Is it time to expose timespecsub and friends to userland?

Fri Mar 16 19:41:49 UTC 2018

On Fri, 16 Mar 2018, Alan Somers wrote:

> There are at least 19 system calls that have timeout arguments specified as
> struct timespec [1].  "struct stat" describes file timestamps as timespecs
> as well [2].  setsockopt(2),  sched_rr_get_interval(2),
> geom_stats_snapshot_timestamp(3) and pmclog_read(3) use timespecs for other
> purposes.  The sysctl node kern.crypto_stats exposes timespecs.  sudo
> records timespecs in its timestamp files.  Who know how many other ports do
> something similar; I'm not going to grep them all.
>
> And yet, FreeBSD provides no way to manipulate this structure.  Every
> program that uses them has to roll its own version of pretty much the same
> functions.  NetBSD does [3], and has for a long time.  In fact, NetBSD's
> timespecsub is old enough to drink [4].  But in FreeBSD, those functions
> languish inside of an "#ifdef KERNEL".  phk added them in r35029 with the
> comment "XXX: These may change!".  But it's been nearly 20 years, so I
> don't think they're going to change any more.

Entries provided:
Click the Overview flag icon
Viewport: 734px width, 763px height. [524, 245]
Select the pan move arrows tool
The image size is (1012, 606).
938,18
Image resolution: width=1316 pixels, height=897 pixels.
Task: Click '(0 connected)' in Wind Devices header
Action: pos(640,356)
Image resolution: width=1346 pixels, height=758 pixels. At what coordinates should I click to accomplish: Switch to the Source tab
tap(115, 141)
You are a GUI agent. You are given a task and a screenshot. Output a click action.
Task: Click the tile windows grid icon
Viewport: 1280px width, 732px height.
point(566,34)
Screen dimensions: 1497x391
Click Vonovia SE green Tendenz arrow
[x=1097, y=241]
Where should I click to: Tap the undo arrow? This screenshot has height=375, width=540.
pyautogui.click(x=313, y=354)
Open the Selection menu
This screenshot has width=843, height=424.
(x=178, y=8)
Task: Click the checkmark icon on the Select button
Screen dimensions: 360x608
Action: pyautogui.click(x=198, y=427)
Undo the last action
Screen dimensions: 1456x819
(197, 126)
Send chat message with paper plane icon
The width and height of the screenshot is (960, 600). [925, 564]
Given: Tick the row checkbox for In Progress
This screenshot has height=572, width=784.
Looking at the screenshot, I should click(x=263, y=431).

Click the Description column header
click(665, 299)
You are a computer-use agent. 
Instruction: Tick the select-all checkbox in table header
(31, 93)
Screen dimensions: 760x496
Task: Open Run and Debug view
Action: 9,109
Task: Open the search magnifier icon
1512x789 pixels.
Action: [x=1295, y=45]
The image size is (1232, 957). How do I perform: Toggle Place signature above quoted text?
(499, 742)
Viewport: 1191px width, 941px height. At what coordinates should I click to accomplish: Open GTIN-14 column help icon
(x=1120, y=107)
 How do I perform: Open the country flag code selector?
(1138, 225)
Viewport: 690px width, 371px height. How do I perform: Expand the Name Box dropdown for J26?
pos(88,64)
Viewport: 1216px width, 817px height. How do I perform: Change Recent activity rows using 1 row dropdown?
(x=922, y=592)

Goal: In the timespec mailing-list excerpt, which revision added the timespec functions inside the "#ifdef KERNEL" block?

Finished task: r35029